Write the expression for $\frac{Z_t}{Z_s}$, and see that it somehow only depends upon $B_t - B_s$. Now, $Z_s$ belongs in the sigma algebra of $B_s$, as it is a Borel function of $B_s$. Hence, by the independent increment property of Brownian motion, this variable is independent of $Z_s$, and therefore the above conditional expectation, is just the usual expectation, which should be $1$ once you get everything together and evaluate. (has to do with moment generating function of the normal random variable)

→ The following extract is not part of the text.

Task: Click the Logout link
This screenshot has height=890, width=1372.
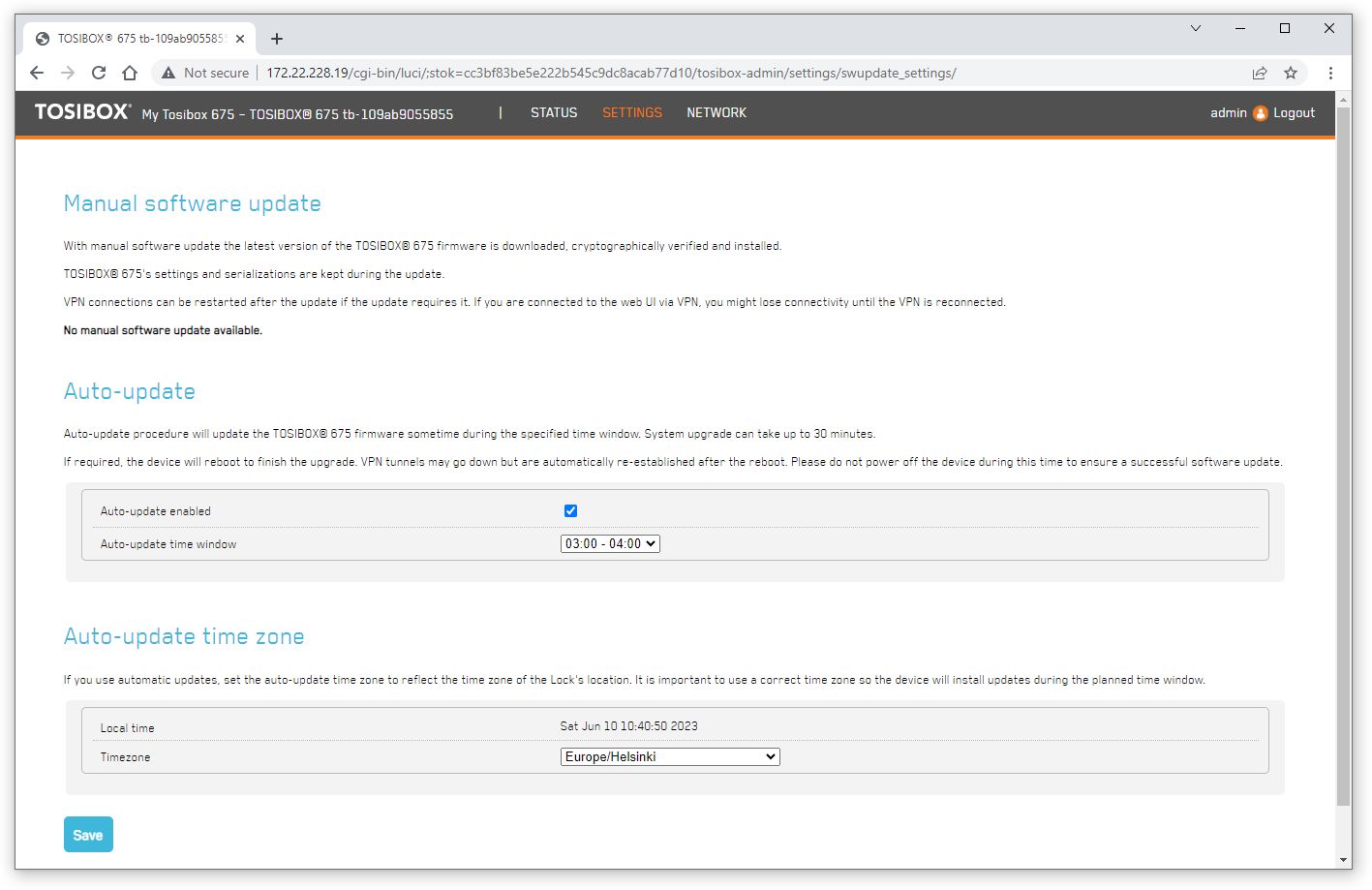Action: [1294, 113]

EDIT : $$\frac{Z_s}{Z_t} = e^{X_t - X_s - (a+\frac{b^2}{2})(t-s)} = e^{b(B_t - B_s) + a(t-s) - (a-\frac{b^2}{2})(t-s)} =e^{b(B_t-B_s) - \frac{b^2}{2}(t-s)} $$,
which is independent of $Z_s$, hence the conditional expecation is just the expectation of this. Now, $(B_t - B_s) \sim N(0,(t-s))$. Looking up the MGF of $N(\mu,\sigma)$, we have $E[e^{tN}] = e^{t \mu + \frac{t^2\sigma^2}{2}}$. For our case, $N(0,(t-s))$ and $t=b$, we have $E[e^{b(B_t - B_s)}] = e^{\frac{b^2(t-s)}{2}}$. That cancels out with whatever is left to give $1$.